Unexploded ordnance remains one of the ways in which both warfare and military training leave a lasting impact on the environment. On former battlefields around the world, thousands of tons of unexploded munitions remain for decades after peace treaties have been signed. Just a month ago, a World War II-era 550-pound bomb detonated in Munich, Germany after it was discovered at a construction site, injuring four people. In the Baltic Sea, tens of thousands of naval mines planted during WWII remain undiscovered. In 2005, three Dutch fishermen were killed after accidentally reeling in a WWII-era bomb.

In this Wednesday, July 31, 2013 photo, leftover ordinance from the Vietnam War sends smoke and debris high into the air as they were blown up in Vinh Thai, Vietnam. In 2012, there were at least 500 casualties in Vietnam, Laos and Cambodia from unexploded bombs and other ordnance, according to activists and government databases. (AP Photo/Chris Brummitt)

In Vietnam, the U.S. invested more than $166 million to clear landmines and other unexploded ordnance. And in Laos, where the U.S. dropped more than 2.5 million tons of ordnance from 1964 to 1973, some of the very people who flew those bombing missions have worked to help clean up the aftermath of war in what is the most bombed country per capita in the world.

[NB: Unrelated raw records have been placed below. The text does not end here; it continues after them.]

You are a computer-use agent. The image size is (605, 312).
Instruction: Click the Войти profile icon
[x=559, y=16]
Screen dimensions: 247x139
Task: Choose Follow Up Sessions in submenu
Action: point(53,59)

In the case of Peleliu Island, in the Palau archipelago of the Pacific, unexploded ordnance left over from fierce fighting between U.S. Marines and Japanese troops remains to this day — and in some cases have been transformed into historical displays. And in December 2017, a pair of World War II-era artillery rounds were discovered at the construction site for an elementary school on Marine Corps Camp Foster in Okinawa.

That means plenty of work for Explosive Ordnance Disposal technicians, in war or peace.